Durante su único discurso inaugural como presidente de los Estados Unidos de América, John F. Kennedy desafió así a su pueblo: «No pregunten qué puede hacer su país por ustedes, sino qué pueden hacer ustedes por su país». Fue un llamado renovado a los ciudadanos a dedicar sus vidas para servir a los demás y sacrificarse por ellos. Sus palabras inspiraron de manera especial a los hijos de aquellos hombres y mujeres que habían servido a su país en las guerras.

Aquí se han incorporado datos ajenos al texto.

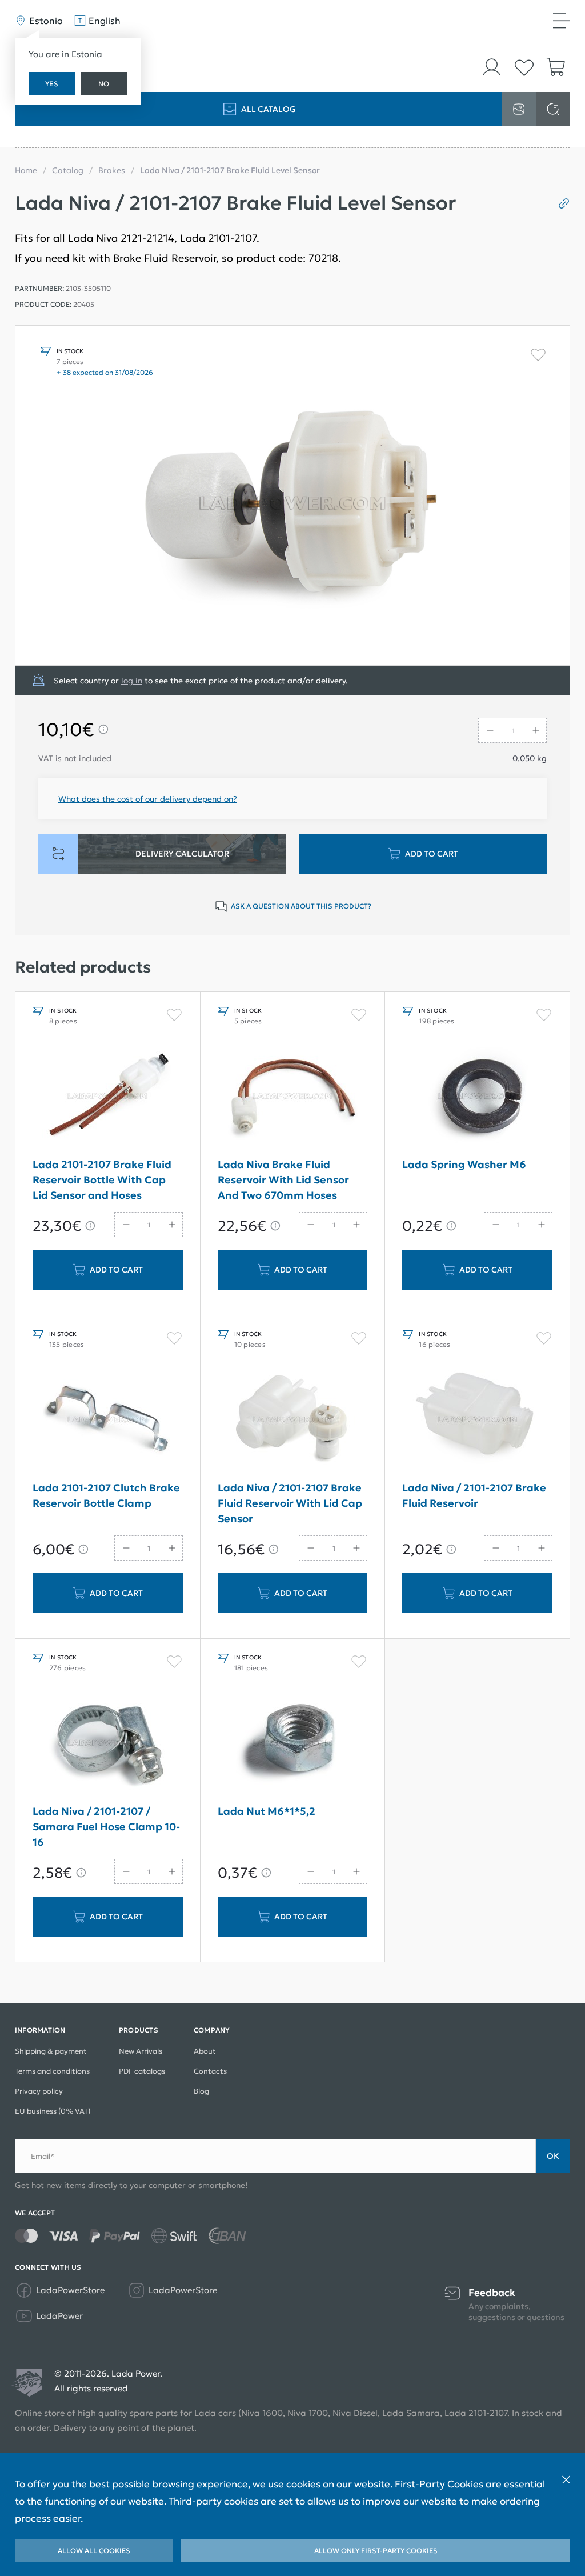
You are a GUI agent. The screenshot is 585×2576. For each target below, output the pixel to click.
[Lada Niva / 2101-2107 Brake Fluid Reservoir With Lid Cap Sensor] (293, 1419)
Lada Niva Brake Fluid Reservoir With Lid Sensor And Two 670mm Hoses (283, 1180)
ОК (553, 2156)
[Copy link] (559, 203)
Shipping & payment (51, 2051)
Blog (201, 2091)
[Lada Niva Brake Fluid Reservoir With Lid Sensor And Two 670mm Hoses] (293, 1096)
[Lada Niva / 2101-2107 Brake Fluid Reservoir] (477, 1419)
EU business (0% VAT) (52, 2111)
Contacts (210, 2071)
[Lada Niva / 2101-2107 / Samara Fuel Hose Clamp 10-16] (108, 1743)
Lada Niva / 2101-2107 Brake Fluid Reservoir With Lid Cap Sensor (290, 1503)
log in (131, 680)
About (205, 2051)
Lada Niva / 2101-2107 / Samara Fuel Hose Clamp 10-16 (106, 1827)
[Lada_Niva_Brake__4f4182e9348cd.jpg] (292, 495)
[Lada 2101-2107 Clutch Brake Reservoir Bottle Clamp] (108, 1419)
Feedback (491, 2292)
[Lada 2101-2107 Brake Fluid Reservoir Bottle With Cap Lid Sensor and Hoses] (108, 1096)
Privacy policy (39, 2091)
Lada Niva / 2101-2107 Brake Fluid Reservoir (474, 1495)
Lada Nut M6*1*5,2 (266, 1811)
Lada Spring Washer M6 (464, 1164)
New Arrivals (140, 2051)
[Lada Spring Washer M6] (477, 1096)
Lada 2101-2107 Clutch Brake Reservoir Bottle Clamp (106, 1495)
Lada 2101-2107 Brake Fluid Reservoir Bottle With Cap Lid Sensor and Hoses (102, 1180)
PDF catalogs (142, 2071)
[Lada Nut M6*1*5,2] (293, 1743)
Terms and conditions (52, 2071)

El significado era claro: lo que sus padres habían logrado, a menudo ofreciendo sus propias vidas, debía protegerse con medios pacíficos. Un ejército de voluntarios se levantó en respuesta a ese llamado, y, durante décadas, ha llevado a cabo innumerables obras humanitarias en todo el mundo.
Siglos antes, el apóstol Pablo hizo un llamado similar a los cristianos en los primeros versículos de Romanos 12. Allí los insta a entregar sus cuerpos en «sacrificio vivo» para servir a Aquel que pagó con su vida por nuestros pecados. Este sacrificio espiritual debe ser más que simples palabras: significa invertir nuestra vida en el bienestar físico, emocional y espiritual de los demás.
Lo mejor de todo es que podemos servir en el lugar donde estamos.